Besides those in the pipeline, existing drugs vancomycin and Cubicin (daptomycin, Cubist Pharmaceuticals Inc.) are available for the particularly dangerous methicillin-resistant Staphylococcus aureus (MRSA) infections.
Targanta's oritavancin is set apart by its efficacy as a short-course treatment against Gram-positive bacteria, Leuchtenberger said. In pivotal studies, the drug demonstrated efficacy at three to seven days of treatment, compared to existing antibiotic treatment, which usually takes anywhere from seven to 14 days to clear infection.
"We believe oritavancin offers a chance to bring a paradigm shift" to the antibiotic space, Leuchtenberger said.
The short duration offers benefits to patients, he added, who are able to leave the hospital faster, thereby reducing their chances of contracting another infection. The pharmacokinetic and pharmacodynamic profile of oritavancin also shows that the drug is secreted largely unchanged through the bile, meaning that it can "sidestep the potential side effects" of other antibiotics and doesn't require dose adjustment or monitoring.
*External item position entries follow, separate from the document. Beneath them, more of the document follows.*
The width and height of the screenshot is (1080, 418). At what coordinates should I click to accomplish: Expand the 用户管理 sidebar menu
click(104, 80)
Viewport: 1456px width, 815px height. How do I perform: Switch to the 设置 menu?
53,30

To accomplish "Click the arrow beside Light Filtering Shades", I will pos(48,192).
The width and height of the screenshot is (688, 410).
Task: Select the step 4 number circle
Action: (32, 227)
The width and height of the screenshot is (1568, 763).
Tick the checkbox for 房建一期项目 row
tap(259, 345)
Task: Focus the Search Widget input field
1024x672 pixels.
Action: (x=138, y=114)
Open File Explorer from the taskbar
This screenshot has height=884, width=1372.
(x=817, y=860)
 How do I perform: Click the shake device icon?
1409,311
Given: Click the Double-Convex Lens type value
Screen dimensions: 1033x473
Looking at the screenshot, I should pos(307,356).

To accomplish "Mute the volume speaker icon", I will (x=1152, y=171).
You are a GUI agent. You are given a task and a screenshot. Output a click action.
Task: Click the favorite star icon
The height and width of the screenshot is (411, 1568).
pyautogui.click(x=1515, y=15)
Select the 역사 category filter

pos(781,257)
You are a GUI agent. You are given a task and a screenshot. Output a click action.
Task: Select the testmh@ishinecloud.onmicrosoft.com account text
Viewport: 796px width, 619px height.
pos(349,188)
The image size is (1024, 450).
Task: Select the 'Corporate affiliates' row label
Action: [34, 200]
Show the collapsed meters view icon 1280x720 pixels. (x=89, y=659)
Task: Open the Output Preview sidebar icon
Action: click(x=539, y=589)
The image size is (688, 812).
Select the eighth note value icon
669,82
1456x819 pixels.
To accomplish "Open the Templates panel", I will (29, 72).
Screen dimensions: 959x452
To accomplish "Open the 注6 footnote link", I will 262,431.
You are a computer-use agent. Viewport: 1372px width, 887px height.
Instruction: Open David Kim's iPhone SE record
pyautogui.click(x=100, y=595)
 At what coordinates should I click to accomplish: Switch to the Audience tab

All that could lead to tremendous cost savings, Leuchtenberger added.
Originally developed by Indianapolis-based Eli Lilly & Co., which conducted the first of two pivotal trials, oritavancin later was licensed to InterMune Inc., of Brisbane, Calif., before Targanta acquired the drug in late 2005. The NDA "really is the culmination of a lot of work, starting at Lilly," Leuchtenberger said.
Targanta now plans to complete a marketing authorization application in Europe "in the months to come," he added, while finishing up a Phase II study testing a single dose of oritavancin.
Upon approval, Targanta anticipates marketing oritavancin on its own in the U.S. and taking the lead on commercialization in Europe, though it might seek distribution partners for some regions.
The company, which had $48.7 million as of Sept. 30, added $60 million in its initial public offering a month later. Leuchtenberger said Targanta should have "sufficient funds well into 2009."
Shares of Targanta (NASDAQ:TARG) rose 17 cents Monday to close at $9.